EXERCISE GOAL:
Where a line contains "You are a computer-use", begin there and restate word for word every line to the end of the entries below, pictures excluded.

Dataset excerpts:
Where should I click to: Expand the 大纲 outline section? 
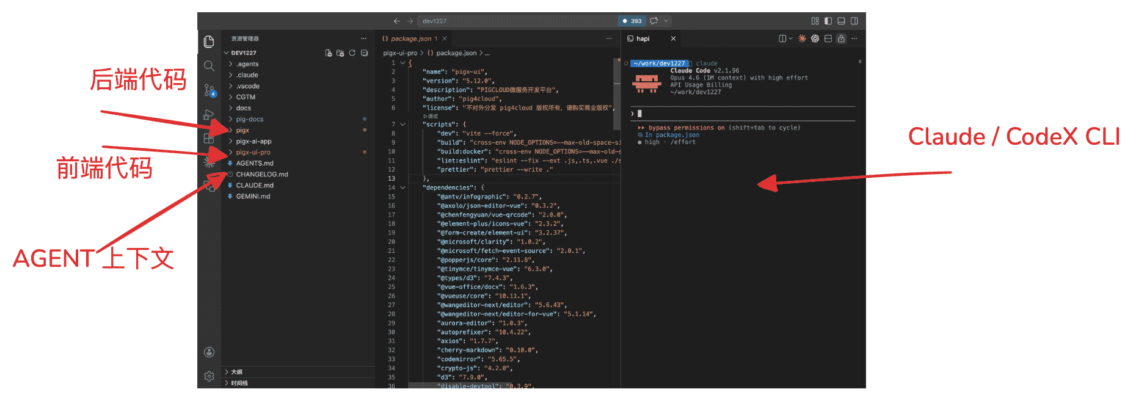pyautogui.click(x=236, y=372)
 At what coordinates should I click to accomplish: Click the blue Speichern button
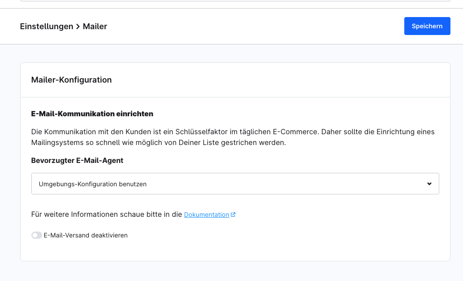pos(427,26)
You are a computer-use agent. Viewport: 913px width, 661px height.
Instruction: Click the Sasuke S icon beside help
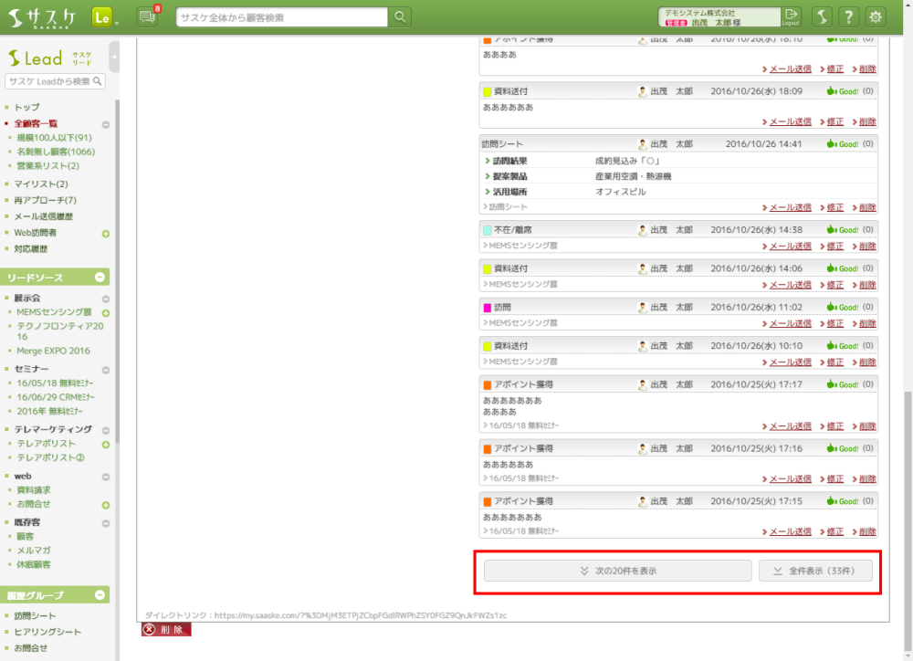tap(822, 16)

PROBLEM SOLUTION:
You are a computer-use agent. Viewport: 913px width, 661px height.
Instruction: Click the Sasuke S icon beside help
tap(822, 16)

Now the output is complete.